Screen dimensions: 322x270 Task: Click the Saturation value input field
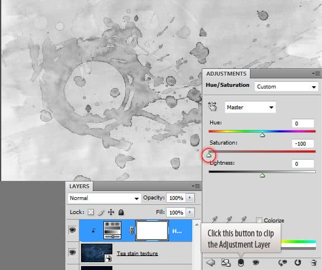(x=303, y=143)
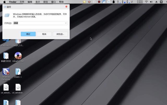Viewport: 167px width, 105px height.
Task: Open the Finder menu
Action: 13,2
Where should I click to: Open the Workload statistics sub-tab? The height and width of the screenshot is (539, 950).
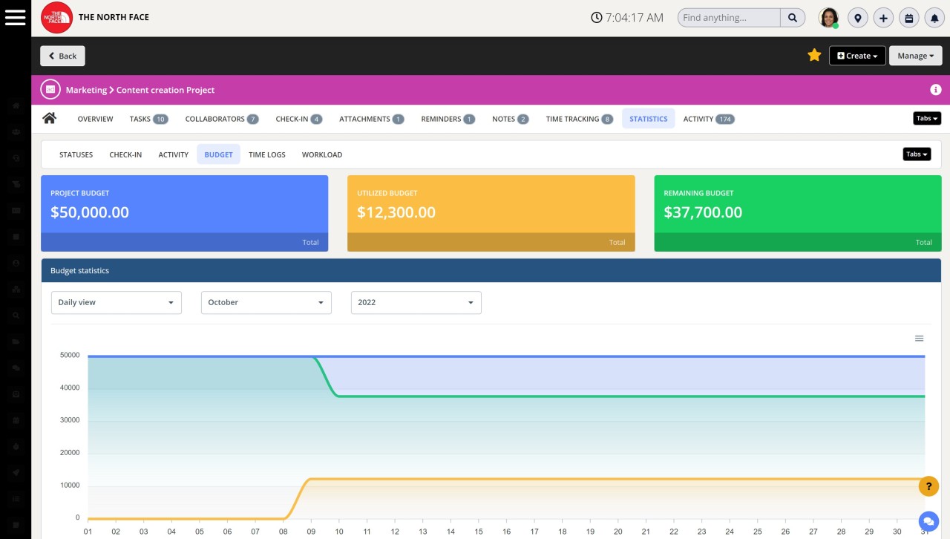[x=321, y=154]
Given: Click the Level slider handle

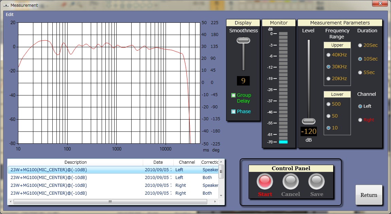Looking at the screenshot, I should [x=309, y=121].
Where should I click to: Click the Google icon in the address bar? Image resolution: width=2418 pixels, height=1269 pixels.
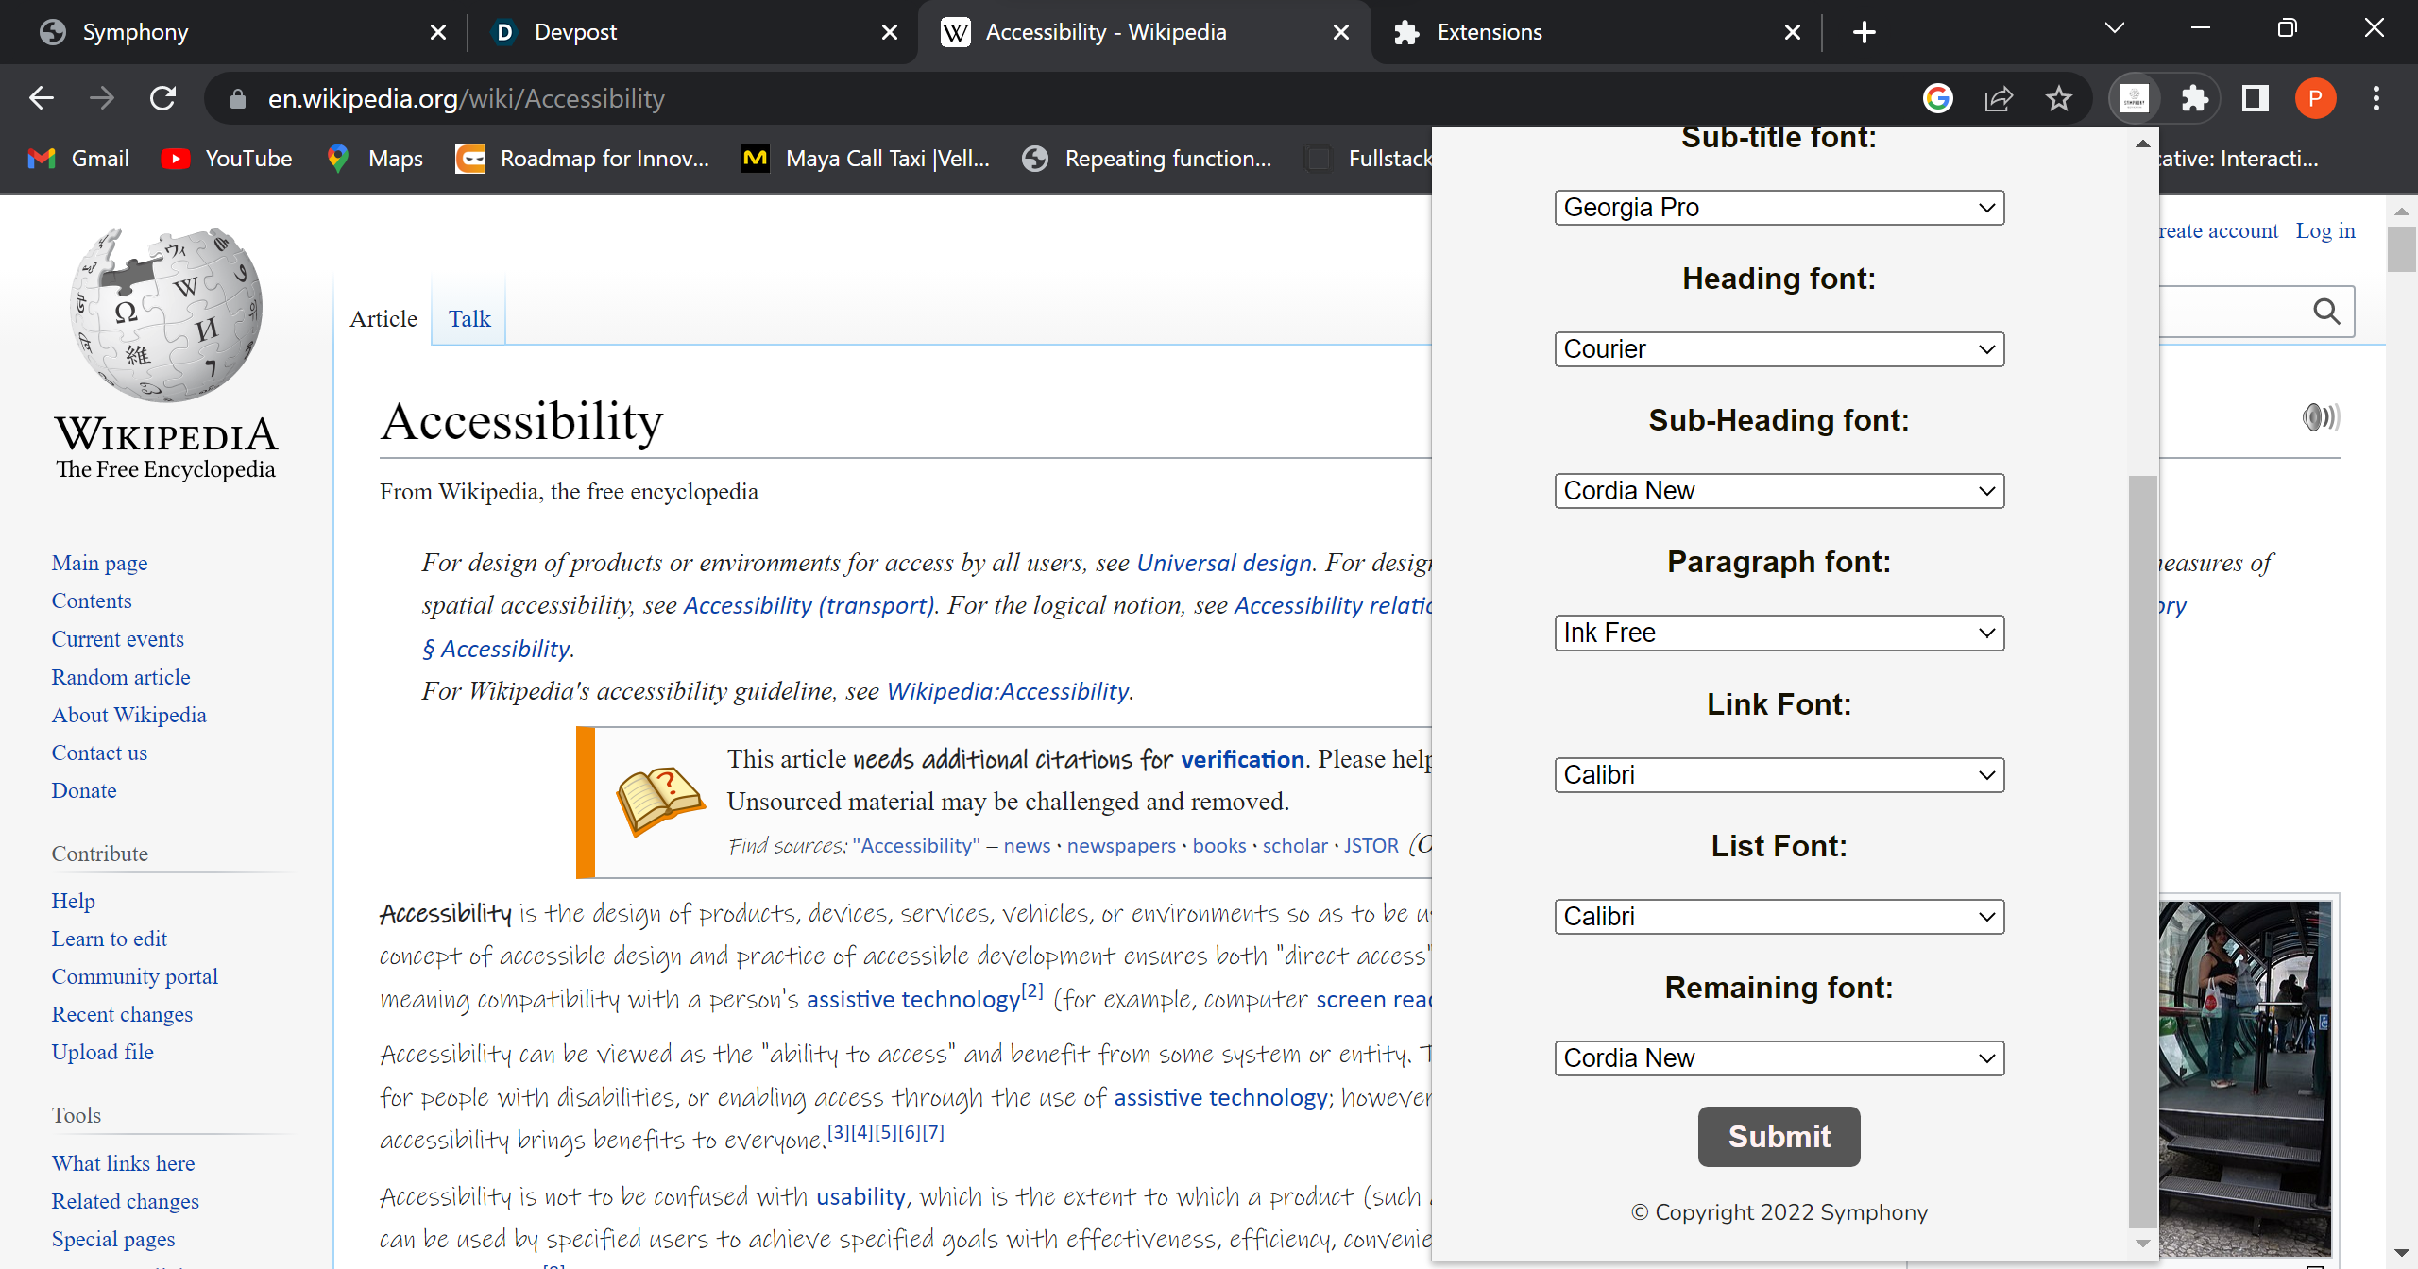1937,98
_ _ _ _
把上面的全部记录原样抄写出来，图片部分略去不写。

Screen dimensions: 322x270 Task: Click the Saturation value input field
(x=303, y=143)
Viewport: 167px width, 105px height.
Task: Open the Finder menu
Action: 13,2
Where should I click to: Open the Workload statistics sub-tab? The height and width of the screenshot is (539, 950).
[x=321, y=154]
Given: Click the Level slider handle

Looking at the screenshot, I should [x=309, y=121].
Where should I click to: Click the Google icon in the address bar? Image resolution: width=2418 pixels, height=1269 pixels.
1937,98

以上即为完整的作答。